En un mundo cada vez más digitalizado, necesitamos que los jóvenes aprendan a hacer un uso responsable, saludable y seguro de la tecnología. La educación debe, además, enseñar a gestionar el tiempo, las distracciones y los riesgos asociados, como el ciberacoso o el uso inadecuado de redes sociales problemáticas. Los riesgos de la tecnología son reales; por eso hay que darle toda la importancia a educar en su buen uso.
El objetivo, por tanto, no debe ser simplemente restringir el acceso a la tecnología, sino integrar su manejo como una herramienta valiosa en una educación crítica, ética, solidaria y justa. Lo que necesitamos es crear escenarios propicios para un uso adecuado de los móviles en tareas que interesen y apasionen a los estudiantes sobre aprendizajes auténticos, donde las tecnologías y los móviles aporten valor formativo.
En el manifiesto de 150 profesores universitarios a favor del uso de las TIC con fines educativos se defiende su utilización porque «ofrece múltiples oportunidades para un aprendizaje activo, mediante el desarrollo de propuestas didácticas que se apoyan en recursos interactivos». Sabemos que esto es mucho más difícil que prohibirlos y que exige políticas y prácticas educativas comprometidas. Pero ¿no es esto lo que otorga sentido a un sistema escolar y a una institución educativa?
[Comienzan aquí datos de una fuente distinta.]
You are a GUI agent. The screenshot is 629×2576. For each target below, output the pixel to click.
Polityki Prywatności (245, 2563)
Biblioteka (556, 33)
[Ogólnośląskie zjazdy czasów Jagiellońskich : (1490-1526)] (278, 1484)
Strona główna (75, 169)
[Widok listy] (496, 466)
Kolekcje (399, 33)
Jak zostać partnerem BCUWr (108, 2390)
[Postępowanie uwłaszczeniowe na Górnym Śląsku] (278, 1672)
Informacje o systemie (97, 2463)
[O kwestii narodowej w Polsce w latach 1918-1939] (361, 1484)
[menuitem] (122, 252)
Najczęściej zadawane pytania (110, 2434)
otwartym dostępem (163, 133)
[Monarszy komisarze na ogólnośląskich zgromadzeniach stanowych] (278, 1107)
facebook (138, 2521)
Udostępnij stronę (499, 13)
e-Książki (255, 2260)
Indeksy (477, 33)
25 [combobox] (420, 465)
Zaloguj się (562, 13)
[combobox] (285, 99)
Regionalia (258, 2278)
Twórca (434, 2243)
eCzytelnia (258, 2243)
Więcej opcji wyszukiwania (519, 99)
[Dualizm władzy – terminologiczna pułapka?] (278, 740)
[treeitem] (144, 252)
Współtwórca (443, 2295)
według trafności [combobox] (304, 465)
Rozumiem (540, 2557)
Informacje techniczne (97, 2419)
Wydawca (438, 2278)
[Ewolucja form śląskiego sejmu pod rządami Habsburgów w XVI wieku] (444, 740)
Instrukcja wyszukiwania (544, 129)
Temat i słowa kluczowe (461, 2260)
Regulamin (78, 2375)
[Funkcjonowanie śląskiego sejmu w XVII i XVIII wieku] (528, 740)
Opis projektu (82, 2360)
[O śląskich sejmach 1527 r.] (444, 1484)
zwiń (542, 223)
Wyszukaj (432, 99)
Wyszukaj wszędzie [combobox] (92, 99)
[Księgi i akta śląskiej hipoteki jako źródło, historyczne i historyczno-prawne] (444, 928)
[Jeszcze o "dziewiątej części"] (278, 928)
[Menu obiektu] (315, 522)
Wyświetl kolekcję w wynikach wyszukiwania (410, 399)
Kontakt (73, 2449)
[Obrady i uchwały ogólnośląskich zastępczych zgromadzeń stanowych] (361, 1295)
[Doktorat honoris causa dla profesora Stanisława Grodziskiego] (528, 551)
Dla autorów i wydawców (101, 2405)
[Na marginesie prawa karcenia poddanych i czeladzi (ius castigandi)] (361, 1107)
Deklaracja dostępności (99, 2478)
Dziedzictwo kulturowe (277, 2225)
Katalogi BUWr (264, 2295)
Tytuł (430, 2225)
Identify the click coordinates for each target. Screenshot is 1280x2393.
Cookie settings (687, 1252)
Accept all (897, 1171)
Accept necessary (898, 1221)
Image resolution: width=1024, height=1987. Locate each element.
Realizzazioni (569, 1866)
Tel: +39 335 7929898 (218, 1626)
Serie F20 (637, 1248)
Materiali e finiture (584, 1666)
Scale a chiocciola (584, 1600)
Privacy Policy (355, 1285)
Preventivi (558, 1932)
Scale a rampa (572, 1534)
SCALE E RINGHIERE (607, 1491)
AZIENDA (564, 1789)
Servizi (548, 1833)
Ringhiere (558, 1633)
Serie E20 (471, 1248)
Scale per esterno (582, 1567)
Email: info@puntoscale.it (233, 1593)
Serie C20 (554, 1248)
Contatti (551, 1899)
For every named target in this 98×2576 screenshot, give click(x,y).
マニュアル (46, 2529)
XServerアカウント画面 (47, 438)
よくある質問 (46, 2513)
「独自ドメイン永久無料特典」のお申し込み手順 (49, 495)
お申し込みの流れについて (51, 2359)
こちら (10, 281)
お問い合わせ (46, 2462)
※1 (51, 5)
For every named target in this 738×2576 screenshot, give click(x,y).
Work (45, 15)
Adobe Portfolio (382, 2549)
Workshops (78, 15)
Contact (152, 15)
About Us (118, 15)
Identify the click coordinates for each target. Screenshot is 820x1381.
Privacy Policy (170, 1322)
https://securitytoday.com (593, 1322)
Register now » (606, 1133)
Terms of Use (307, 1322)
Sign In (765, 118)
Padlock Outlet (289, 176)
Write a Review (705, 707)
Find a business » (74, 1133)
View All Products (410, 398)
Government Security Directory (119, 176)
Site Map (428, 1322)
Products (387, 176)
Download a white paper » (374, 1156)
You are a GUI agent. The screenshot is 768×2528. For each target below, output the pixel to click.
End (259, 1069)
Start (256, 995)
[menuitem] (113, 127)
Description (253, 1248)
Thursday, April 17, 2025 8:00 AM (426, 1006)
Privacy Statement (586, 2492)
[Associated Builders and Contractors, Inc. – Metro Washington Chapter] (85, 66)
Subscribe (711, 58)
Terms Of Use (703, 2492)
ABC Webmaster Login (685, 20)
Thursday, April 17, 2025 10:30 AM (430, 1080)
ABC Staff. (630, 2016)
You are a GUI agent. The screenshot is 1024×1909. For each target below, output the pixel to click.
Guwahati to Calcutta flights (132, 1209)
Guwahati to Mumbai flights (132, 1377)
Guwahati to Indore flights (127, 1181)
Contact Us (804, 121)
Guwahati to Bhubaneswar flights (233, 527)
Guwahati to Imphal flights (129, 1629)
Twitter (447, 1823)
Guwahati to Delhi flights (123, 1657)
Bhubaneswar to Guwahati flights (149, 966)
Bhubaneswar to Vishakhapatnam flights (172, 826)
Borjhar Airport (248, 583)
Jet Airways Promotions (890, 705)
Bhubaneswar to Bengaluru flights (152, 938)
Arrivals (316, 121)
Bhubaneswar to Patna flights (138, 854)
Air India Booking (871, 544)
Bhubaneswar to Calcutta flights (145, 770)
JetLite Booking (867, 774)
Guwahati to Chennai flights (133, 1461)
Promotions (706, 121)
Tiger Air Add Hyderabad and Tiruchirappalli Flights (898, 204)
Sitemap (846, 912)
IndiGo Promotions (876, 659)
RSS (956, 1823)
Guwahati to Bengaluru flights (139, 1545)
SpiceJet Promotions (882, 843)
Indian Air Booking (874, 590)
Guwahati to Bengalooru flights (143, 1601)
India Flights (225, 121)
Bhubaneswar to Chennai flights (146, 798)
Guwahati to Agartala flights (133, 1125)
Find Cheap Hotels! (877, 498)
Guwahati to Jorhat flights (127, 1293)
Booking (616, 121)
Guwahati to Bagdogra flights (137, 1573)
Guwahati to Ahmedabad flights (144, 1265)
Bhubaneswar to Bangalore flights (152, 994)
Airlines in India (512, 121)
Cuando simplificamos las cuestiones educativas para encontrar respuestas estándar o aplicaciones protocolizadas, eliminamos toda explicación crítica, social, cultural y política. Es entonces cuando la tarea educativa se convierte en un conjunto de acciones mecánicas, técnicas, ‘sin alma’. Inconscientemente, reafirmamos posiciones políticas prohibicionistas y, a veces, negacionistas, de las que, paralelamente, sufrimos sus consecuencias.